:: Data to process
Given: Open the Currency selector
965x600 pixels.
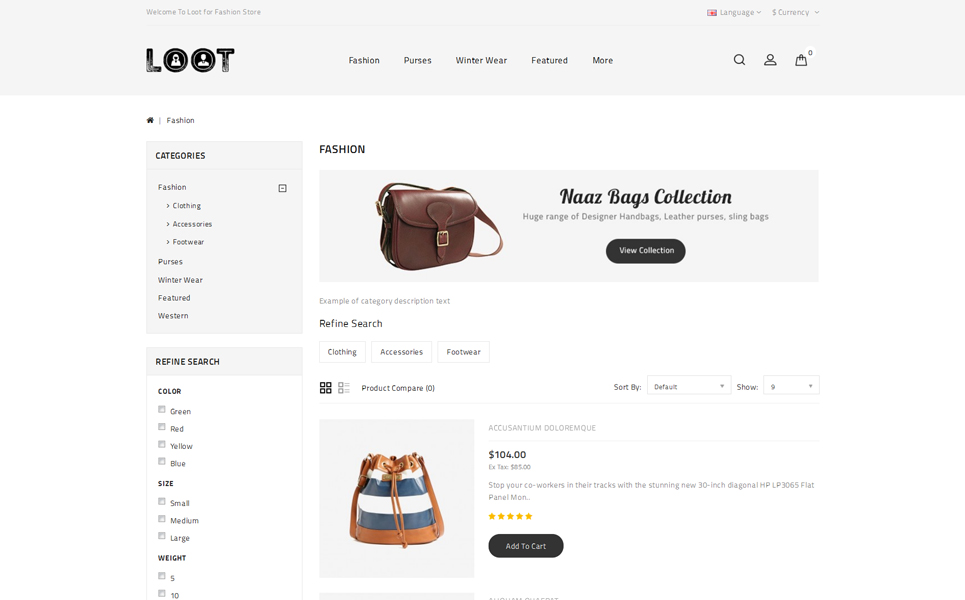Looking at the screenshot, I should (795, 12).
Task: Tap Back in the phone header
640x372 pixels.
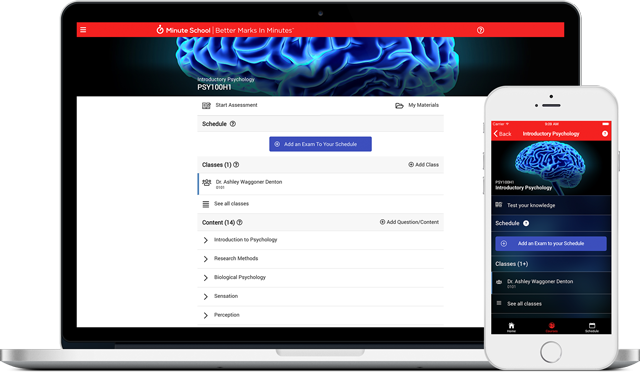Action: pos(502,134)
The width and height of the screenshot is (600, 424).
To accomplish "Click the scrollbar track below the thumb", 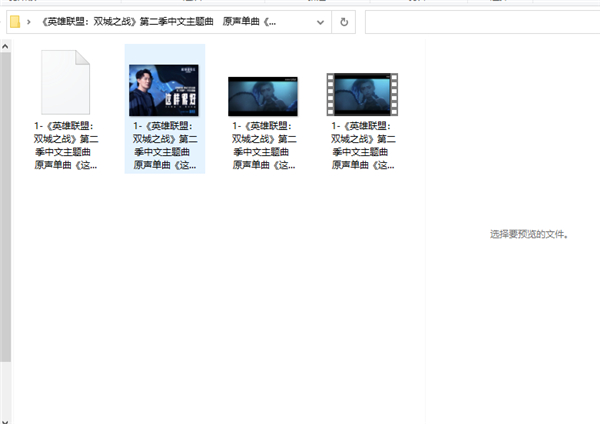I will click(x=4, y=390).
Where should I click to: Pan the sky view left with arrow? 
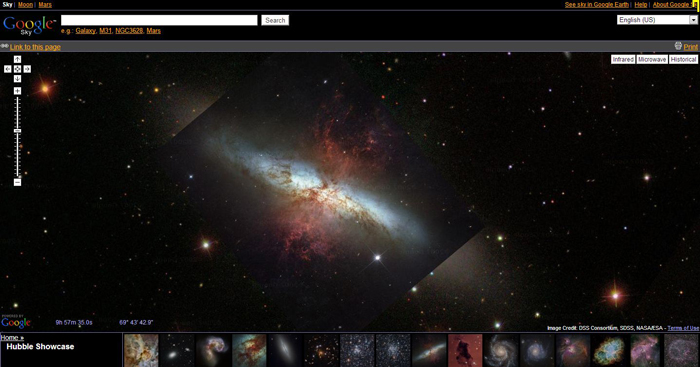[x=8, y=69]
::::
* [Aim]: Copy the records word for word, starting at the line that contains "Where should I" and ending at the final line of the records. Leave out the pictures.

* [Reply to the task]:
Where should I click to: Pan the sky view left with arrow? 
[x=8, y=69]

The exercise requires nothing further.